Jason Prosper grew up in the elite world of Manhattan penthouses, Maine summer estates, old-boy prep schools, and exclusive sailing clubs. A smart, athletic teenager, Jason maintains a healthy, humorous disdain for the trappings of affluence, preferring to spend afternoons sailing with Cal, his best friend and boarding-school roommate. When Cal commits suicide during their junior year at Kensington Prep, Jason is devastated by the loss and transfers to Bellingham Academy. There, he meets Aidan, a fellow student with her own troubled past.

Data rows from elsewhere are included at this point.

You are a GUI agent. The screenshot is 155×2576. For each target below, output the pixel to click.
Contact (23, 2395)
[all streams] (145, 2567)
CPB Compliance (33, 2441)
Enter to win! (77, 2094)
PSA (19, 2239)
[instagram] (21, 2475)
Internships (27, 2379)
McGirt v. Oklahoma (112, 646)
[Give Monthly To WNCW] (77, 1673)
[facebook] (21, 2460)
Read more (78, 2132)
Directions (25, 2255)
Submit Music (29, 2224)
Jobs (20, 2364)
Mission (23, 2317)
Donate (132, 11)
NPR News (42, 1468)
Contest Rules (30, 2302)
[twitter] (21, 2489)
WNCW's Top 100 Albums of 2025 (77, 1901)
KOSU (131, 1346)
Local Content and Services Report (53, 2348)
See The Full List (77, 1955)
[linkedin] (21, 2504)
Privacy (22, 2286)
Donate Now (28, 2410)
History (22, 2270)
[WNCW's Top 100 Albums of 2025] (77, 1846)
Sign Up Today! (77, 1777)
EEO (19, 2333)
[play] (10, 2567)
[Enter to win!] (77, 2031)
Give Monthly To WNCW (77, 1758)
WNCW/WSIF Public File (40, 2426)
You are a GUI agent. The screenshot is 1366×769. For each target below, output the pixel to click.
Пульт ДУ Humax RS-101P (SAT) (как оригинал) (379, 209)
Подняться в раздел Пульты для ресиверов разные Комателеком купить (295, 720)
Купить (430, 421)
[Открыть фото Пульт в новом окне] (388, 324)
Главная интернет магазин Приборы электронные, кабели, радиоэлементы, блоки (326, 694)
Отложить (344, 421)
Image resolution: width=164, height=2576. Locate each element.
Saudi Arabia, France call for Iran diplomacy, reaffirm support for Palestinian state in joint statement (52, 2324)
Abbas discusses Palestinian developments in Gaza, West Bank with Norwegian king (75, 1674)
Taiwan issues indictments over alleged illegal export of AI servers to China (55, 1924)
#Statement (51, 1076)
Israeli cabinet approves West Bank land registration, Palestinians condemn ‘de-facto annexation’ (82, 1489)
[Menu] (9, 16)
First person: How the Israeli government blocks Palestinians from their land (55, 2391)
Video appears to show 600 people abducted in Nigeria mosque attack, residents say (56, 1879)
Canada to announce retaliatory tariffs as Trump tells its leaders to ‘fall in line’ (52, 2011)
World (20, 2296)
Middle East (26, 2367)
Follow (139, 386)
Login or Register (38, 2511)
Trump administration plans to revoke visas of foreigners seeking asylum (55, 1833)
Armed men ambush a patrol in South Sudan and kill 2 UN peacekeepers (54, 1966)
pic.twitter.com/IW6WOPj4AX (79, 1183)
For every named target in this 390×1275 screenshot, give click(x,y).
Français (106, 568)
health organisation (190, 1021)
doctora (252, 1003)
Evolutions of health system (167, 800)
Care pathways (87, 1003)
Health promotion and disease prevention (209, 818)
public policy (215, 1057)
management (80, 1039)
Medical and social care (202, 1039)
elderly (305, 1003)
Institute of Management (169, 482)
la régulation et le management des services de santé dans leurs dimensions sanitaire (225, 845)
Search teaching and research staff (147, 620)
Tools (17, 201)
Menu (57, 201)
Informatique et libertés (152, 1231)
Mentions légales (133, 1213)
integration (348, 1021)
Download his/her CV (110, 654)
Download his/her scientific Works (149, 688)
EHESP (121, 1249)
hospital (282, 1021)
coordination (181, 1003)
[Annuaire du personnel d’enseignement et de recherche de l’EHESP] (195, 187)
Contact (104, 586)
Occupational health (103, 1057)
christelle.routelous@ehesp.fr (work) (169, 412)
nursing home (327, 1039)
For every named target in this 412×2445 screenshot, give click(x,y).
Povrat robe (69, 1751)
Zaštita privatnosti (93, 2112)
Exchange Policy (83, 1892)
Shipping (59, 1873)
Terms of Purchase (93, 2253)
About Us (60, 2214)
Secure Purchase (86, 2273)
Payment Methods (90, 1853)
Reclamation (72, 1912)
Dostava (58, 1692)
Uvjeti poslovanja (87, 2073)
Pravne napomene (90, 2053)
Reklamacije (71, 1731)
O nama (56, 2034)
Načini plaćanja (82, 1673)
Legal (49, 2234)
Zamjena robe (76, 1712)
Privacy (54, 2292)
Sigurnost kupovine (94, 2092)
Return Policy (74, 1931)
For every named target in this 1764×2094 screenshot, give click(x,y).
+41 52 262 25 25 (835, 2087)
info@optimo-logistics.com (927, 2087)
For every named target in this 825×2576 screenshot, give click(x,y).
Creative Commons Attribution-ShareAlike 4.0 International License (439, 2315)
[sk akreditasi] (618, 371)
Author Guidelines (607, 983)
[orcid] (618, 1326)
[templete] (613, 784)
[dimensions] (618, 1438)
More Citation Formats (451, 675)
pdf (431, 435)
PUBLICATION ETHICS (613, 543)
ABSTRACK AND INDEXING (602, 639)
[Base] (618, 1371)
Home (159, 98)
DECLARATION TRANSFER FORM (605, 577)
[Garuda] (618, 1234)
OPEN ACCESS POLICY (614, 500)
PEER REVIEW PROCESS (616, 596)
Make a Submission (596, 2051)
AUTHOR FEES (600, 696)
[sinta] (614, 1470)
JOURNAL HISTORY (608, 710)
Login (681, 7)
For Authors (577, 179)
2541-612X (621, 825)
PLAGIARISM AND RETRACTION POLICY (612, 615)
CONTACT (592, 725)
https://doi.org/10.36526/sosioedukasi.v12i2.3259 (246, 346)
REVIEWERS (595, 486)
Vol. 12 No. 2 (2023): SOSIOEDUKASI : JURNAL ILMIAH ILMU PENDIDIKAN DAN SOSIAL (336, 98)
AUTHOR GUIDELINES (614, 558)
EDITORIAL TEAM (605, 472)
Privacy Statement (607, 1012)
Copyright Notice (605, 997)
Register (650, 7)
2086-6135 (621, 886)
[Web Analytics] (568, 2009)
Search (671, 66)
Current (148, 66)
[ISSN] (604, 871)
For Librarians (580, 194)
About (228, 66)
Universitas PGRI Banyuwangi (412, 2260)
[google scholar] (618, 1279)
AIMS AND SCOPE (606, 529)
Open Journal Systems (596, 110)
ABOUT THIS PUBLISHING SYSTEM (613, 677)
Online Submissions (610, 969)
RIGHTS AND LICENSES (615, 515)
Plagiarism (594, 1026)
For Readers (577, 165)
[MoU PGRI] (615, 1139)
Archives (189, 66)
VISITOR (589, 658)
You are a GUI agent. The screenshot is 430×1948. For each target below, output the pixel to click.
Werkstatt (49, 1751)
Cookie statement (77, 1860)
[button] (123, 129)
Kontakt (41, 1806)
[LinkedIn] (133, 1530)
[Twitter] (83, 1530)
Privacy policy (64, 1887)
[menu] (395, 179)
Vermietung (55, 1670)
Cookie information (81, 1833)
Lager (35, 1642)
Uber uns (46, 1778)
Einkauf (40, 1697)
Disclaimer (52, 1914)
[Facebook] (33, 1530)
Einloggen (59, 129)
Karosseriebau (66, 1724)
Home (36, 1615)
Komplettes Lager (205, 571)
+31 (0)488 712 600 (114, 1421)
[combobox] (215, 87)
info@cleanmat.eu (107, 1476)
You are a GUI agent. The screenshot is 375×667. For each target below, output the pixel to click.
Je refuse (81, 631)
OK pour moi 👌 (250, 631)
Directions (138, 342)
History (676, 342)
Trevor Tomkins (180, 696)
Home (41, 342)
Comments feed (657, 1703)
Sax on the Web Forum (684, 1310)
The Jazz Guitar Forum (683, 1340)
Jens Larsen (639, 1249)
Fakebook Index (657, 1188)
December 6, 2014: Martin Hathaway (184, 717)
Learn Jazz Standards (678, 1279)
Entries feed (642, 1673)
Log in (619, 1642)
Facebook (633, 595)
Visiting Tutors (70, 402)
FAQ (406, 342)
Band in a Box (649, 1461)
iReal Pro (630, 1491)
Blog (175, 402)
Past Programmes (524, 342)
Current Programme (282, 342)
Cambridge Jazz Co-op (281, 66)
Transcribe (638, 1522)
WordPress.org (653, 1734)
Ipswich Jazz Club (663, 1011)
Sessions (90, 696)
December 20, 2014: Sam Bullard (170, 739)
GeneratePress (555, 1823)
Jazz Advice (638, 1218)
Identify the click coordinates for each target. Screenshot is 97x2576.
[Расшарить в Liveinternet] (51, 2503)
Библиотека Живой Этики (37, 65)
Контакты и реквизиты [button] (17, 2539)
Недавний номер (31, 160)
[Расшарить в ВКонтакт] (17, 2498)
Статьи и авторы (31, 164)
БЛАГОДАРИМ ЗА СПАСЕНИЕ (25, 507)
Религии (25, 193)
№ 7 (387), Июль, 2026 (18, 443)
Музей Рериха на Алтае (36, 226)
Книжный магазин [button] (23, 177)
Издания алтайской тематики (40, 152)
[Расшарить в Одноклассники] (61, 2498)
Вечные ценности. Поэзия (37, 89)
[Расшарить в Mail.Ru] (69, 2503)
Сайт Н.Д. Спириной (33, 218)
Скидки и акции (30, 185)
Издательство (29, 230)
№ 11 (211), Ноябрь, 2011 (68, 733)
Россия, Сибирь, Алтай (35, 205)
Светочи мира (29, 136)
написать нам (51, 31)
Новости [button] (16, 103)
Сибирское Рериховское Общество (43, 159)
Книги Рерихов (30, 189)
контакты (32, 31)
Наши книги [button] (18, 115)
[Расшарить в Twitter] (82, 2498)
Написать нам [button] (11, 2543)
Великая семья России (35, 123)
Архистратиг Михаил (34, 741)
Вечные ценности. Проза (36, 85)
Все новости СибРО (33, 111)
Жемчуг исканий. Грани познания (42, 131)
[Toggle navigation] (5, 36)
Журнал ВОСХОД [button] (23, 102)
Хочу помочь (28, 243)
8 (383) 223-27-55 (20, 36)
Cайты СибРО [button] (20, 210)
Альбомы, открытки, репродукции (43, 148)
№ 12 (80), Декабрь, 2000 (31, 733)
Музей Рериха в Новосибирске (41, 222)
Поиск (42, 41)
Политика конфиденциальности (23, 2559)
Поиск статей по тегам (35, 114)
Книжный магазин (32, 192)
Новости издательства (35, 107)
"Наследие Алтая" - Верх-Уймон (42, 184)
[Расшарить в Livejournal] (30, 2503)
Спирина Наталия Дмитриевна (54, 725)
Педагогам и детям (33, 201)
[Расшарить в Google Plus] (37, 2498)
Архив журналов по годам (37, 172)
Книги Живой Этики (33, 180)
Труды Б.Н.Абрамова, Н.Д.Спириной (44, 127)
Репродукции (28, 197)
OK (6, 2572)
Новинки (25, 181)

They embark on a tender, awkward, deeply emotional relationship.
When a major hurricane hits the New England coast, the destruction it causes brings with it another upheaval in Jason's life, forcing him to make sense of a terrible secret that has been buried by the boys he considers his friends.
Set against the backdrop of the 1987 stock market collapse, The Starboard Sea Amber Dermont is an examination of the abuses of class privilege, the mutability of sexual desire, the thrill and risk of competitive sailing, and the adult cost of teenage recklessness. It is a powerful and provocative novel about a young man finding his moral center, trying to forgive himself, and accepting the gift of love.
Editorial Reviews
“Dermont draws the tony campus life in The Starboard Sea with an insider's hand. Dermont is a seasoned sailor, and readers in Annapolis will get a charge out of her exact, salty depictions of nautical rigging, knots, and gear. She also writes vividly about the strategy of sailing. One of the most refreshing aspects of the novel is Dermont's candid treatment of race. Jason has been compared to Nick Carraway for his sober narration and keen sensitivity to the decadence of his peers, and in more than a few instances The Starboard Sea feels like a distant cousin of The Great Gatsby.” ―The Washington Post
“The Starboard Sea has permanently parted ways with the predictable. This is not a strictly prep school story. Its secrets are not tacked on or contrived. It is a rich, quietly artful novel that is bound for deep water, with questions of beauty, power and spiritual navigation as its main concerns. The title refers not to the right side of a boat but to the right course through life, and the immense difficulty of finding and following it.” ―Janet Maslin, The New York Times
“Vividly written. Dermont shows real spark in her sensual descriptions of sailing and her realistic depiction of the malevolent dynamics among sophisticated teens.” ―Booklist
“Engrossing. . .Captivating and inspired. Jason is a fiercely likeable first-person narrator and romantic hero. The steady, restrained unmasking of Jason's history. . .is one of the novel's many achievements. But perhaps its greatest pleasure is the delight its characters take in the sea. Dermont's prose glides across the ocean. . .The language of sailing is lovely, both simple and elaborate, unexpectedly sexy and inexhaustibly metaphorical. Dermont writes about sailing with such precision and authority it's hard to believe she's not a salty old sea captain. She's as assured a writer as Jason is a sailor, coasting through the story with agility and grace. . .Dermont adeptly charts the fine calibrations of teenage love and shame and belonging.” ―Eleanor Henderson, The New York Times Sunday Book Review
About the Author
Amber Dermont received her MFA in fiction from the University of Iowa Writers' Workshop. Her short stories have appeared in numerous literary magazines and anthologies, including Dave Eggers's Best American Nonrequired Reading 2005, Francis Ford Coppola's Zoetrope: All-Story, and Jane Smiley's Best New American Voices 2006. A graduate of Vassar College, she received her Ph.D. in creative writing and literature from the University of Houston. She currently serves as an associate professor of English and creative writing at Agnes Scott College in Decatur, Georgia and is also the author of the story collection Damage Control.